The supply of bitcoin (BTC) and ether (ETH) on exchanges fell in June as ramped-up regulation and crime persuaded holders to prefer self custody, Goldman Sachs (GS) said in a report Tuesday, citing on-chain data.
Supply of bitcoin, the largest cryptocurrency by market cap, dropped 4%, nearing the level of December 2022, itself the lowest since November 2020 – and right before the start of the 2021 bull market, the report said. Ether supply slid 5.8% to levels not seen since May 2018.
This trend is underpinned by a number of factors, the bank said.
“Major centralized spot exchanges are facing regulatory headwinds putting investors on alert, cyber hacks and theft continue to be a concern across the crypto markets, highlighting asset holders’ preference for self custody, in line with the popular adage ‘not your keys, not your coins’, and specifically for ether, the enablement of staked ether withdrawals has resulted in investors’ preference to stake ether, instead of passively holding on exchanges,” the report said.
Goldman noted that June was a record month for bitcoin miners’ inventory sales as miners took advantage of the cryptocurrency’s strong performance. Total monthly BTC inflows from miners to exchanges almost doubled from May to $99 million, it said. The bitcoin price rose almost 12%, TradingView data show.
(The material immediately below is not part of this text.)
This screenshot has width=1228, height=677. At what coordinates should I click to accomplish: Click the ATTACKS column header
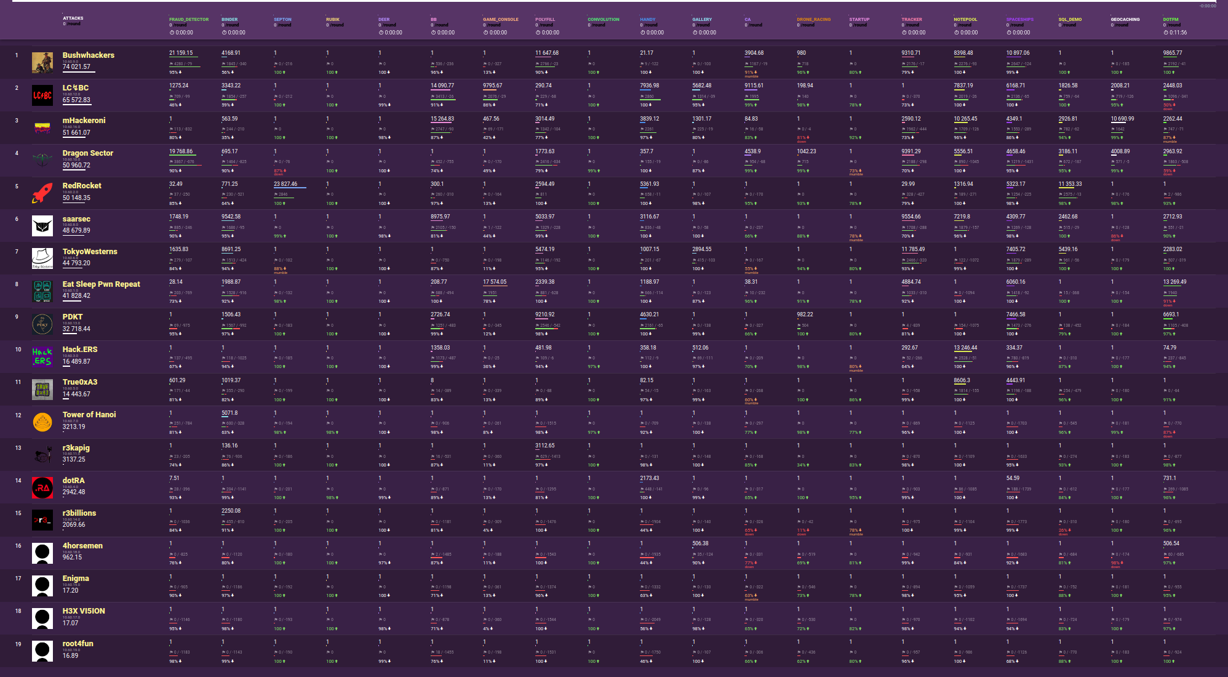(x=73, y=18)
As transaction fees returned to normal in June following the network congestion seen in May, monthly address activity for bitcoin and ether saw a rebound, gaining 15.5% and 37.5% respectively, the report added. Average daily ether burnt fell by 65.1% and average daily fees dropped by 63.3% on a month-on-month basis, Goldman noted.
Last month also saw an increase in new on-chain activity, with the daily average new address count for bitcoin and ether increasing by 9.8% and 48.2% compared with a month earlier, the note said.